Qu’en est-il d’Eurovita, la société d’assurance-vie italienne en faillite, la première dans la zone euro, dont nous avions parlé le 2 mars ? La remontée des taux d’intérêt a pris l’institution financière à contre-pied, comme beaucoup d’autres (SVB aux États-Unis, nous l’avions expliqué). Elle n’a plus été capable de faire face aux retraits de ses clients et le superviseur italien du secteur de l’assurance (l’IVASS) a bloqué les retraits jusqu’au 31 mars, en espérant trouver une solution d’ici là.

Des solutions, il n’y en a toujours pas. L’actionnaire anglais (Cinven) a certes injecté 100 millions d’euros en février, mais il en fallait encore 300, ce qu’il refuse de faire. L’IVASS a donc décidé de prolonger le blocage des comptes jusqu’au 30 juin, pour éviter les "retraits panique". 350 000 clients, pour un montant total de 15 milliards d’euros, se retrouvent donc coincés pour trois mois supplémentaires, au moins.

Les agences de notation se penchent sur le malade : le cas Eurovita "souligne les risques qu’une hausse rapide des taux d’intérêt peut faire peser sur les assureurs-vie les plus faibles" explique Fitch (Les Echos). Il n’y a pas d’effet-domino en tant que tel (Eurovita n’est pas un acteur systémique), mais une importante menace massive pour tous les assureurs : le relèvement des taux pourrait entraîner "une augmentation des rachats anticipés", les mettant en difficulté ou en faillite. De son côté, Moody’s juge "très faible" le risque d’une décollecte massive, mais "les assureurs français et italiens seraient les plus exposés, en raison de la relative facilité à sortir d’un contrat d’assurance-vie" dans ces pays. L’agence pointe ainsi les pays les plus en danger dans la zone euro…

Effectivement, les Italiens sortent de l’assurance-vie pour aller sur les "BTP", les Bons du Trésor italien, qui rapportent 3% par an net d’impôts, comme le livret A. Les faibles rendements de l’assurance-vie (sous les 2% en moyenne) pourraient pousser les Français à aller voir ailleurs. Et en France également, les contrats d’assurance-vie peuvent être bloqués depuis 2016 avec la loi Sapin 2. Elle n’a encore jamais été utilisée.

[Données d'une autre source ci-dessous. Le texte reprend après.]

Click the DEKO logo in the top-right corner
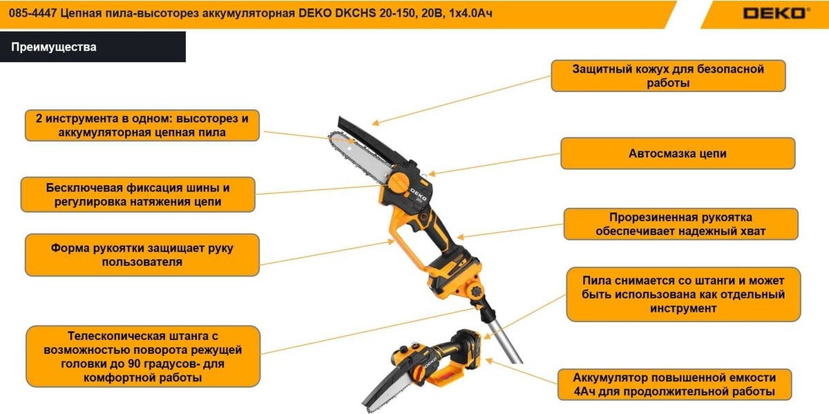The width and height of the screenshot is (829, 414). click(x=776, y=13)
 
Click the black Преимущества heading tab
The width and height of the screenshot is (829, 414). click(x=93, y=47)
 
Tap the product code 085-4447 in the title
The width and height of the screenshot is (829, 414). click(x=32, y=13)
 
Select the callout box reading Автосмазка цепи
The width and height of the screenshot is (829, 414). click(x=678, y=153)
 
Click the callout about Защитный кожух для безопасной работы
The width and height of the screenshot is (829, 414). click(x=668, y=75)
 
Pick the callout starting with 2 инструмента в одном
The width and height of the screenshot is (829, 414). click(x=142, y=125)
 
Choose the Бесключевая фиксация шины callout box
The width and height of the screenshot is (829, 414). click(x=137, y=194)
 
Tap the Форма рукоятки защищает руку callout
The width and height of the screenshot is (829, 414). click(x=142, y=255)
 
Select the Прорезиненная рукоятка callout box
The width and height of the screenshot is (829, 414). click(x=681, y=224)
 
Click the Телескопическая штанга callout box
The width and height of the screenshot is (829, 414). click(x=143, y=356)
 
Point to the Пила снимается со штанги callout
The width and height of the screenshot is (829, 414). click(x=683, y=294)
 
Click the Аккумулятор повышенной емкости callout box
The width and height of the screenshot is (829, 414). click(x=674, y=384)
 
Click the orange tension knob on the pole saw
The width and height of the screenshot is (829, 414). click(x=399, y=183)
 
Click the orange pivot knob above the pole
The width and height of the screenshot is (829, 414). click(x=475, y=290)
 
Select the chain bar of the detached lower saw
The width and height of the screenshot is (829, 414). click(x=386, y=395)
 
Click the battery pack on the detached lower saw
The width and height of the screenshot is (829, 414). click(x=468, y=348)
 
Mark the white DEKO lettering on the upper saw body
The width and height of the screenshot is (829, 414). click(x=418, y=194)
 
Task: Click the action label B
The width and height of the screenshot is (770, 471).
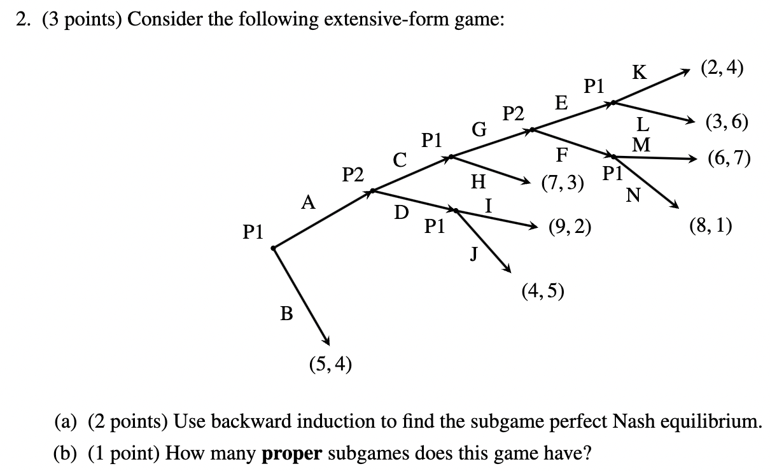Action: tap(287, 313)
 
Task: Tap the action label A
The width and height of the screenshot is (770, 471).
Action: tap(309, 203)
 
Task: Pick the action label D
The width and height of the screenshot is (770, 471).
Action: tap(402, 213)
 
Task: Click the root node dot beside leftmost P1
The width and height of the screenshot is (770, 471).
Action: tap(274, 248)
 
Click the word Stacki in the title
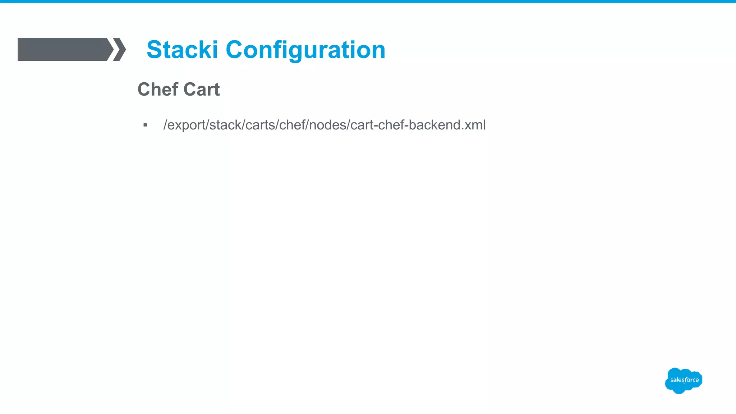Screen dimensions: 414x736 pos(182,50)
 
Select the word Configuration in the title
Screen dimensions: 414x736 pos(305,50)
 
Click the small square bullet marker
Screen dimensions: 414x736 pos(145,125)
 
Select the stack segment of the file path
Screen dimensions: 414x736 pos(225,125)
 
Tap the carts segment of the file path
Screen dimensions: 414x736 pos(260,125)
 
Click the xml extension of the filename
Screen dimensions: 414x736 pos(475,125)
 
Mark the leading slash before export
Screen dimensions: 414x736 pos(165,125)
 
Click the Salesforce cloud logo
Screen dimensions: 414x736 pos(684,380)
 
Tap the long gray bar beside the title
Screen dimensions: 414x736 pos(63,49)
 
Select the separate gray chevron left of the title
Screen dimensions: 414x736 pos(120,49)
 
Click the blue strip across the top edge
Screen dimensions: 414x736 pos(368,1)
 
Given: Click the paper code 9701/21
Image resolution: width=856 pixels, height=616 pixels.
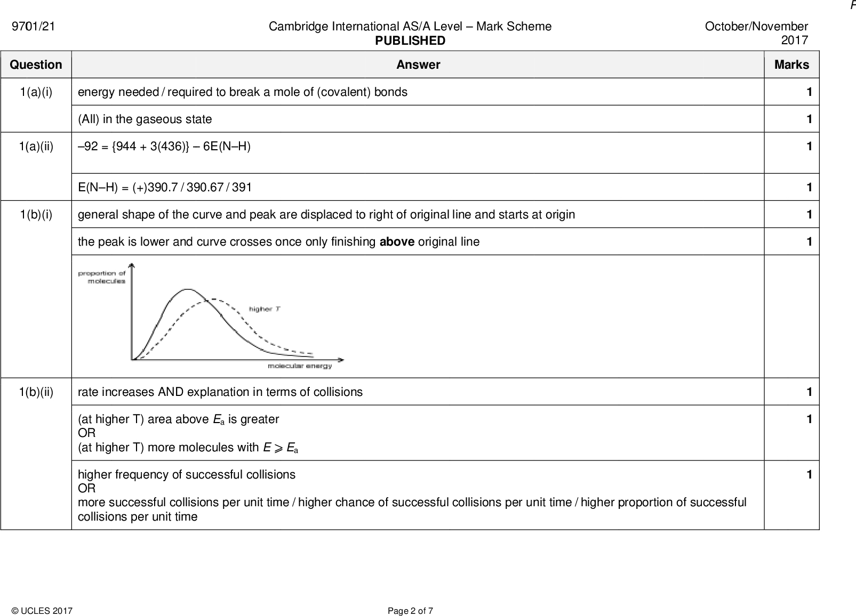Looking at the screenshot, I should click(x=33, y=27).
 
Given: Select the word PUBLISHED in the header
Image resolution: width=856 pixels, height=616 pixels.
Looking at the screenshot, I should click(x=410, y=40).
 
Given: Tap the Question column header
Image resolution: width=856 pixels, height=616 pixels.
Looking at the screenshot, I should click(x=36, y=64).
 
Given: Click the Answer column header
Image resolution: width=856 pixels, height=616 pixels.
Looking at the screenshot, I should click(x=418, y=64).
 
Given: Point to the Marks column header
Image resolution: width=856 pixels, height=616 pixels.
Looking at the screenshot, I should click(x=791, y=64).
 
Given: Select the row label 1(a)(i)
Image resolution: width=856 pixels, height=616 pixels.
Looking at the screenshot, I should click(x=36, y=92).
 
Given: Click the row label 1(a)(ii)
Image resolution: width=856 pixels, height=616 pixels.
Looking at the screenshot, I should click(x=36, y=147).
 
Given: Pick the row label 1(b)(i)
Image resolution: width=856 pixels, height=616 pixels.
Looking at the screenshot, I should click(x=36, y=215).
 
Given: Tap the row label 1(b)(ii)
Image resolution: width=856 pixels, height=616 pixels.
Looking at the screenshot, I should click(x=36, y=392).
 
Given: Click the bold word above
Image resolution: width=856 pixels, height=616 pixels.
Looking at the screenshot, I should click(x=396, y=242).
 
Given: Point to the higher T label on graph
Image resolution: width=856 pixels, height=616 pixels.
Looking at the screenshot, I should click(x=265, y=309).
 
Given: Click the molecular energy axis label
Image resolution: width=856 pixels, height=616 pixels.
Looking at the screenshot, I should click(x=300, y=366).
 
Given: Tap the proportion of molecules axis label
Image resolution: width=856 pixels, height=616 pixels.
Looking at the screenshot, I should click(x=102, y=277).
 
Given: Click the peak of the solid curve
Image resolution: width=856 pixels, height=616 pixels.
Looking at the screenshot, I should click(x=188, y=289).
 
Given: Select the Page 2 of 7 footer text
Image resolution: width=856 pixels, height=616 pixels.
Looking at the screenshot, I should click(x=410, y=611).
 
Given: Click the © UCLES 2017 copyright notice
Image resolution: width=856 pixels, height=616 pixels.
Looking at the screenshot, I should click(x=42, y=611).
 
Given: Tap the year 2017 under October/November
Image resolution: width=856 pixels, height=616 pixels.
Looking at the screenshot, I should click(x=794, y=40).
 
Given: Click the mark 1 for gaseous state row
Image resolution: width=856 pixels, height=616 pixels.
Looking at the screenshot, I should click(x=809, y=119).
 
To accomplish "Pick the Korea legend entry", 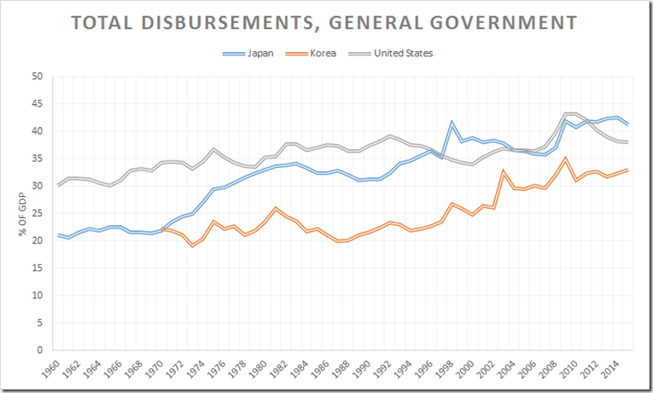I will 322,53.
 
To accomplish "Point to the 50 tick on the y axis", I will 37,76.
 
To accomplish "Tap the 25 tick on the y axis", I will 37,213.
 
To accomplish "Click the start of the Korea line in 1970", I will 162,229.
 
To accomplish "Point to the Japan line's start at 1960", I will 58,234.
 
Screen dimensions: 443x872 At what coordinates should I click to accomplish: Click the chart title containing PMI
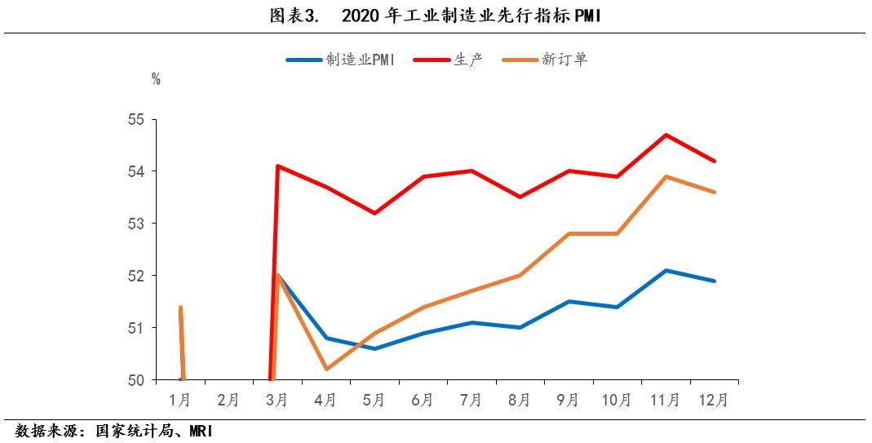[x=436, y=16]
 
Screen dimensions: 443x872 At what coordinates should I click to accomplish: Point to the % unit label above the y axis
[x=156, y=79]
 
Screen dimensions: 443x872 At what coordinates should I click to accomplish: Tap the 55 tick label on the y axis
[x=135, y=120]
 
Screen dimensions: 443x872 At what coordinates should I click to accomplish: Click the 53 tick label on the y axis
[x=135, y=224]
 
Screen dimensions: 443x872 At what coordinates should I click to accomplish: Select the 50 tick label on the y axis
[x=135, y=380]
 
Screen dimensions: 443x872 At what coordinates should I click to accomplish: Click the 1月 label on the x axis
[x=180, y=401]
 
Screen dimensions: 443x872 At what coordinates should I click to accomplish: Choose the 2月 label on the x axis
[x=228, y=401]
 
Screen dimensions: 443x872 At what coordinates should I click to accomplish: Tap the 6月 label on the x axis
[x=423, y=401]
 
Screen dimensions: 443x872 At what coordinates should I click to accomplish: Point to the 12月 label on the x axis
[x=715, y=401]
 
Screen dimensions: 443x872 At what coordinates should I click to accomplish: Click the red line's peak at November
[x=666, y=135]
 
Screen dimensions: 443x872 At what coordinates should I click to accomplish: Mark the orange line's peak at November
[x=666, y=176]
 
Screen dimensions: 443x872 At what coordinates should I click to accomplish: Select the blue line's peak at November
[x=666, y=270]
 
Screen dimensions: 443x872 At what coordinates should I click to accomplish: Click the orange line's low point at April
[x=326, y=369]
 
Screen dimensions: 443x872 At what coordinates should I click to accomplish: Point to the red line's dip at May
[x=374, y=213]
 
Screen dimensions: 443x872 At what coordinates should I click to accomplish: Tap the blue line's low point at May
[x=374, y=348]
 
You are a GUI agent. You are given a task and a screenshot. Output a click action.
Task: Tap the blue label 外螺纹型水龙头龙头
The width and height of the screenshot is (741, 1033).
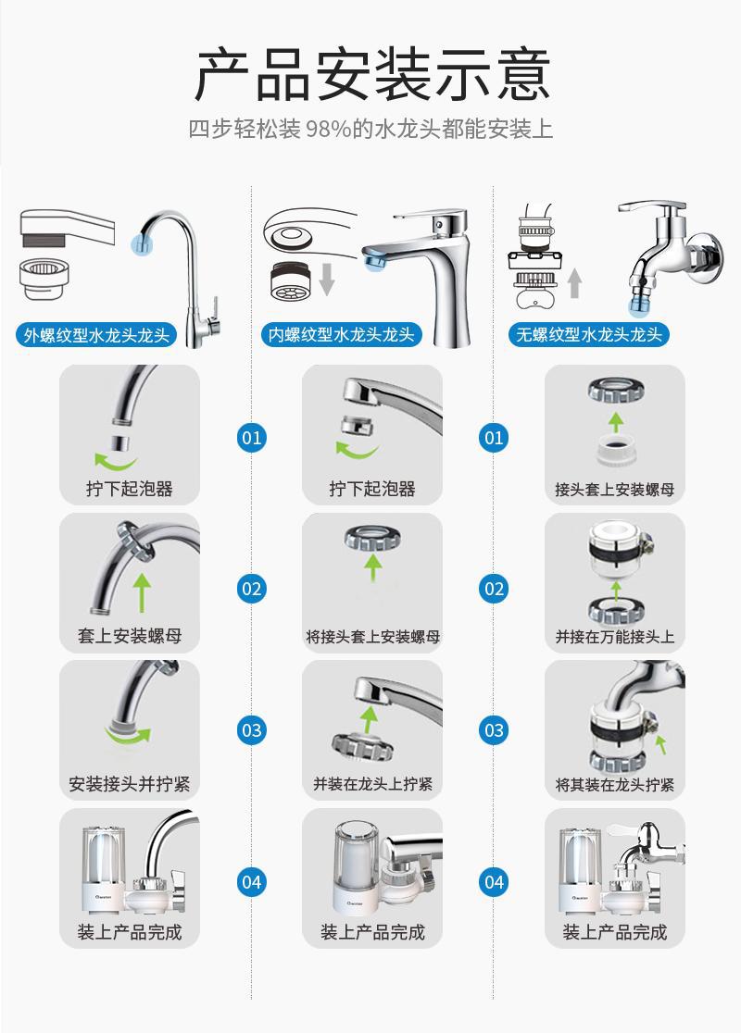pyautogui.click(x=97, y=334)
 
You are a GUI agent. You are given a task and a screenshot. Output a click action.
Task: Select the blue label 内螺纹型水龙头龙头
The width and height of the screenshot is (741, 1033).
pyautogui.click(x=341, y=334)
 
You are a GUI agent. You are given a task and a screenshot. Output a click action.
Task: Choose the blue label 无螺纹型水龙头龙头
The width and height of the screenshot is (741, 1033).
pyautogui.click(x=590, y=334)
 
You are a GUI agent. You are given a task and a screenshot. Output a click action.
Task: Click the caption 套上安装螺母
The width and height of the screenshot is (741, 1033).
pyautogui.click(x=130, y=636)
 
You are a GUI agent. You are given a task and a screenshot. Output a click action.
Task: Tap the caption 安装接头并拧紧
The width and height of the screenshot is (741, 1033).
pyautogui.click(x=130, y=784)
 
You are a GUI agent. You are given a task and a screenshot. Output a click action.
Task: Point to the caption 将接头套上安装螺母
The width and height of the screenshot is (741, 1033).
pyautogui.click(x=372, y=637)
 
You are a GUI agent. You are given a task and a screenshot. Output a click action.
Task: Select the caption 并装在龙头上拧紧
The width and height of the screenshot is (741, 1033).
pyautogui.click(x=372, y=784)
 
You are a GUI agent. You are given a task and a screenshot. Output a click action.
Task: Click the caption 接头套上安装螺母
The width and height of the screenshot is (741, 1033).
pyautogui.click(x=614, y=489)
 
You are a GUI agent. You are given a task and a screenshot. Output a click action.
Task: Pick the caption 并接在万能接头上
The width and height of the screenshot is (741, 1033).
pyautogui.click(x=614, y=637)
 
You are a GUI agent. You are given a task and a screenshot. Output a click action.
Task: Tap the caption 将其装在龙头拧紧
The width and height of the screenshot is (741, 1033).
pyautogui.click(x=614, y=785)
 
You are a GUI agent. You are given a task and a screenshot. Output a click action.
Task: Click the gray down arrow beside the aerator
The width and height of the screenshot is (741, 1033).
pyautogui.click(x=326, y=278)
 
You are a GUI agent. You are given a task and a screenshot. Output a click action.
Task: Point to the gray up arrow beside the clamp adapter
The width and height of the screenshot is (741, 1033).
pyautogui.click(x=574, y=281)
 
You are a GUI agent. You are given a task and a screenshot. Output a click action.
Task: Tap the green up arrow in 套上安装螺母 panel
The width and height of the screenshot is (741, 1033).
pyautogui.click(x=142, y=592)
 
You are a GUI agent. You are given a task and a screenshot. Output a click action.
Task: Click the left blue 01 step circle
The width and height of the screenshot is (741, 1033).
pyautogui.click(x=252, y=436)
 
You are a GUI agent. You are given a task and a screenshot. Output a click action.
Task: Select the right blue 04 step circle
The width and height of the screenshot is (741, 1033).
pyautogui.click(x=495, y=881)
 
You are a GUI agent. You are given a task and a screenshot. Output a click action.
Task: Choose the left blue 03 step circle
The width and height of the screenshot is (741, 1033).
pyautogui.click(x=252, y=730)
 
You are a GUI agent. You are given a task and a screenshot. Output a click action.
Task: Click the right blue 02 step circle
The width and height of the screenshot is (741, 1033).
pyautogui.click(x=495, y=588)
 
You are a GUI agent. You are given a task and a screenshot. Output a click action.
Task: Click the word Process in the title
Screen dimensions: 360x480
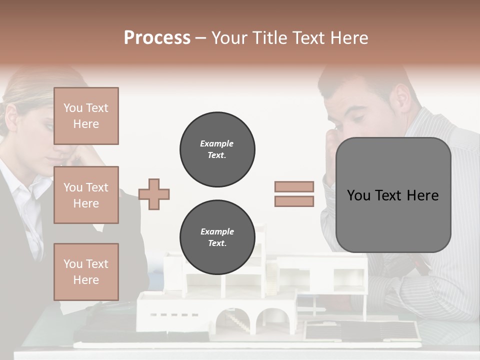157,38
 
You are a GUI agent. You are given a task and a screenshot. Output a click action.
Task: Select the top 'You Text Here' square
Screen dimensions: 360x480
86,116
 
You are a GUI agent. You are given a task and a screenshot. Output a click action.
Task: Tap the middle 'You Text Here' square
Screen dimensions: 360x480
86,195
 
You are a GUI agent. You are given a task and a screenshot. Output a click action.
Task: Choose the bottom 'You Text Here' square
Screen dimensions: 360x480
86,272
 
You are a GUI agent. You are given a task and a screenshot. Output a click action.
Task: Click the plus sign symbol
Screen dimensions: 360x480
154,194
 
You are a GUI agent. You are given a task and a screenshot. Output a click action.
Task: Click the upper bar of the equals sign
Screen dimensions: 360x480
294,187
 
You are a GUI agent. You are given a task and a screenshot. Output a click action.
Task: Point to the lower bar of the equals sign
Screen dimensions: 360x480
294,201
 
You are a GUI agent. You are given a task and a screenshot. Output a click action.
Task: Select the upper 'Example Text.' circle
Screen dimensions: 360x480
217,150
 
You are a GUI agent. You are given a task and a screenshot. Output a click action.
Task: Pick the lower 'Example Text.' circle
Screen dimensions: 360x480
217,238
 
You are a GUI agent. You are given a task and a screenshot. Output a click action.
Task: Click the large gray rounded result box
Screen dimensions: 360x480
393,195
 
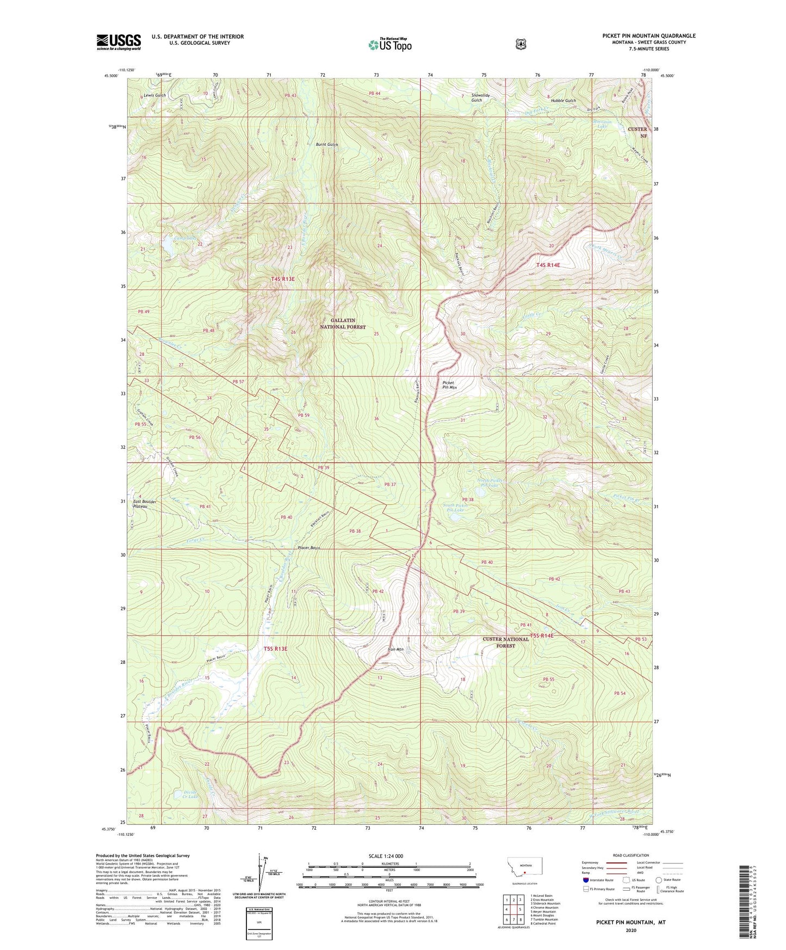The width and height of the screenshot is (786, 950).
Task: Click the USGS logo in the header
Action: pos(119,42)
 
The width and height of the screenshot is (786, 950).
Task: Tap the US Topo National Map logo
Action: pos(389,44)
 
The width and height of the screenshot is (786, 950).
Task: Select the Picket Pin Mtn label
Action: pos(449,385)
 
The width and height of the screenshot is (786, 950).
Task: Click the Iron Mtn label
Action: pos(395,649)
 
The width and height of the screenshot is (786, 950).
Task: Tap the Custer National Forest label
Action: pos(506,642)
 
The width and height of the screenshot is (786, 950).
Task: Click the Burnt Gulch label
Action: pos(327,145)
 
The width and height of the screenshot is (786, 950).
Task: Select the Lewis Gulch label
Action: pos(155,95)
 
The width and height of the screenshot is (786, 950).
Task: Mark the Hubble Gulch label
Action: pos(563,101)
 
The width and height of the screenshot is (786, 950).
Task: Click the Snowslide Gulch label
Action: pos(476,97)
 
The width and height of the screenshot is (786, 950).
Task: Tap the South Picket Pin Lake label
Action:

Un tel mouvement est donc susceptible de s’enclencher en France, soit pour aller vers des placements plus rémunérateurs, soit pour faire face à l’inflation et à la perte de pouvoir d’achat qui en résulte. L’inflation alimentaire, qui s’accentue et se prolonge, va obliger des ménages à taper dans leurs bas de laine. Selon un sondage Ifop, 42% des Français gagnant le SMIC ou moins ont supprimé un repas par jour. A-t-on vu pareil effondrement depuis l’Occupation ? Pour les revenus supérieurs, la classe moyenne, qui constitue les gros bataillons des épargnants, l’arbitrage entre l’épargne et l’alimentation va se poser. La fin du bouclier énergétique le 30 juin pourrait aussi déclencher un tel mouvement (mais le gouvernement a la possibilité de la prolonger jusqu’au 31 décembre).

Il faut guetter l’inflation (qui déprécie l’assurance-vie), la remontée des taux d’intérêt (qui crée de nouvelles opportunités de placement) et le pouvoir d’achat (qui oblige à des arbitrages), afin de surveiller – comme le lait sur le feu – le secteur de l’assurance-vie en France. Nous ne sommes plus forcément très loin des premières tempêtes.